*What is asked*
Repeat the rows below word for word, from the very first line through the line containing "coordinates (47, 32).".
##### Dataset extract
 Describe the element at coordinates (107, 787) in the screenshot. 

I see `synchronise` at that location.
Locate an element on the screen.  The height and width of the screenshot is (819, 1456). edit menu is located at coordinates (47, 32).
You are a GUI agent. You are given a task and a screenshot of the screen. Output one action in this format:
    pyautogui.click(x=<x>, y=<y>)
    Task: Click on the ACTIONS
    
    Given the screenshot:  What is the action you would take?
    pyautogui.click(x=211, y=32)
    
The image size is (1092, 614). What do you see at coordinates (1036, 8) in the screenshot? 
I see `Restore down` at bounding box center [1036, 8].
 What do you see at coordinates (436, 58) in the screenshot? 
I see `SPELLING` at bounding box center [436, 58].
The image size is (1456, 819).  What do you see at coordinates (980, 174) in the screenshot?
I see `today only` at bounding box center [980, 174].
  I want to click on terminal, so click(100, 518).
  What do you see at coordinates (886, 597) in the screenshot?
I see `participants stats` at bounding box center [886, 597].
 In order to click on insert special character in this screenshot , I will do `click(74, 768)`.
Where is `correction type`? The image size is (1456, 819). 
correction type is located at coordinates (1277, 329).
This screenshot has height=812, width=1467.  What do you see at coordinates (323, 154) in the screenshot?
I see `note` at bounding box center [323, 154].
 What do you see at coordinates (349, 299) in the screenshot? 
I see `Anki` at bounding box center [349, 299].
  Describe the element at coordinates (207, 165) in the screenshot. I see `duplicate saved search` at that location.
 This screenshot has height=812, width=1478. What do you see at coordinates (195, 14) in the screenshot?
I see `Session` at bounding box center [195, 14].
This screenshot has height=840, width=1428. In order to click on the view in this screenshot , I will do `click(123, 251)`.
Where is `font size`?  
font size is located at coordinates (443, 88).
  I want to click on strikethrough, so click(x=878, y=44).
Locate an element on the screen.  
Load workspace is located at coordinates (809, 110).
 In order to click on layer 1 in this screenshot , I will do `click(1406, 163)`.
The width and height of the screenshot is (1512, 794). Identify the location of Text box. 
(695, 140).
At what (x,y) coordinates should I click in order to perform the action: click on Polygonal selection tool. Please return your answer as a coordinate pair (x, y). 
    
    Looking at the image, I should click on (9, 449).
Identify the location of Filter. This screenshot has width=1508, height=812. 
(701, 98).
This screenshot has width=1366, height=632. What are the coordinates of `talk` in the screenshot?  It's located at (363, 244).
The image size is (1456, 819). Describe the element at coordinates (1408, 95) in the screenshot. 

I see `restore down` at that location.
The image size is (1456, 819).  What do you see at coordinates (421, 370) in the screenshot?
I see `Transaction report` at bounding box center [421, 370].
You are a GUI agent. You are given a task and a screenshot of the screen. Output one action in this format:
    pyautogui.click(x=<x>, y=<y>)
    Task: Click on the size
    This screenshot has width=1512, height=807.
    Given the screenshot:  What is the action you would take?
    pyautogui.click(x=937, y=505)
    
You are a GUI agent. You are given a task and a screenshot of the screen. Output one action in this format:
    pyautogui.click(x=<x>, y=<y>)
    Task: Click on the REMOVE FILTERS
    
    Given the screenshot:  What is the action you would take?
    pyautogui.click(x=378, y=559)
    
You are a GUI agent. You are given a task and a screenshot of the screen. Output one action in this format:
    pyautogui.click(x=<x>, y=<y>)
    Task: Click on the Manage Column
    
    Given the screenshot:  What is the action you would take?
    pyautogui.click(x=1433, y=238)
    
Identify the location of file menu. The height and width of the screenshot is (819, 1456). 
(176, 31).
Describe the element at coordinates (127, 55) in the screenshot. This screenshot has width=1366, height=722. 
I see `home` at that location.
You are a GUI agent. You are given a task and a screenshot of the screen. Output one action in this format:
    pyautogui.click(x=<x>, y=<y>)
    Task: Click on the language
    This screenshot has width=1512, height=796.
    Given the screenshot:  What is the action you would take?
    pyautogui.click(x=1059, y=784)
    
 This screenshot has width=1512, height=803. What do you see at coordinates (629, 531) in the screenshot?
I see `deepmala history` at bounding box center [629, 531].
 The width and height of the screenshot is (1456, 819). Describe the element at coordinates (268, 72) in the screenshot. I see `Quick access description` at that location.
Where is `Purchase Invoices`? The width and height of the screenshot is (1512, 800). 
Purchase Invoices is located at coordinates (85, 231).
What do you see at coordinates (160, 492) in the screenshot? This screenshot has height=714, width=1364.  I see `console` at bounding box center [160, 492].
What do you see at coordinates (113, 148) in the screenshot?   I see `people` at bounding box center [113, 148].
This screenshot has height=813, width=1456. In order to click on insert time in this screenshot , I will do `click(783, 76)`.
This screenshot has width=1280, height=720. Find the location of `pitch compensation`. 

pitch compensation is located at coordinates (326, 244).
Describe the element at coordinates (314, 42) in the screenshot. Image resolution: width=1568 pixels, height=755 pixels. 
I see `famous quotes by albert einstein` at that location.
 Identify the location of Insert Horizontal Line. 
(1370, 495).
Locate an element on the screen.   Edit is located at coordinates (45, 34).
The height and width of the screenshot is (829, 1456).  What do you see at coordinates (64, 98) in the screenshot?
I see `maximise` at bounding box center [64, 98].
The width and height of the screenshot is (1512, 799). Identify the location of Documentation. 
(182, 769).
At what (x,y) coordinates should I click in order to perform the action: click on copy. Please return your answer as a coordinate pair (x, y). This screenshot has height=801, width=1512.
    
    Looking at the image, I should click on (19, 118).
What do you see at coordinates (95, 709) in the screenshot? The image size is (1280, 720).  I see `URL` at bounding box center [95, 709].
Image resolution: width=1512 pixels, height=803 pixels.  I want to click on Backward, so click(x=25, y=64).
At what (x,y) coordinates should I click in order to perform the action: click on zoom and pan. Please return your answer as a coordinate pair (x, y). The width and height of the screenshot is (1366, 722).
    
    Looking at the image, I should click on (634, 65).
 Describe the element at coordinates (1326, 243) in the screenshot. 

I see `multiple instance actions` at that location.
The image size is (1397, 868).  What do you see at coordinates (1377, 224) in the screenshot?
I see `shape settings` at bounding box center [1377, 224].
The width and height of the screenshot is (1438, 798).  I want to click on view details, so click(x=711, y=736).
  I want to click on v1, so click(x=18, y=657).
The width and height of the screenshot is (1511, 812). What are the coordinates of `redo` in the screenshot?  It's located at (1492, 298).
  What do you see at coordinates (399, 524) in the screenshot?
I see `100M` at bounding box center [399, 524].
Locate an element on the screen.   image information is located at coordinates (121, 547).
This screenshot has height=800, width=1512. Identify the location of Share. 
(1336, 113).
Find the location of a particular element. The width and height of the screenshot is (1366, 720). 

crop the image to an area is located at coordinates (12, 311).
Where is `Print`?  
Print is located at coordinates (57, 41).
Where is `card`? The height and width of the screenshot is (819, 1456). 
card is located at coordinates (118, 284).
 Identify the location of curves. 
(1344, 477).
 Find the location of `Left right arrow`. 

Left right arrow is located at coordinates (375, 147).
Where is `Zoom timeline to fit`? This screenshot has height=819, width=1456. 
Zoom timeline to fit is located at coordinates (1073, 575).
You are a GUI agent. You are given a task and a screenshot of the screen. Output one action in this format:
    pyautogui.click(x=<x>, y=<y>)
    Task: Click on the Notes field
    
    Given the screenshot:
##########
*Task result*
 Describe the element at coordinates (107, 787) in the screenshot. 

I see `synchronise` at that location.
Locate an element on the screen.  The height and width of the screenshot is (819, 1456). edit menu is located at coordinates (47, 32).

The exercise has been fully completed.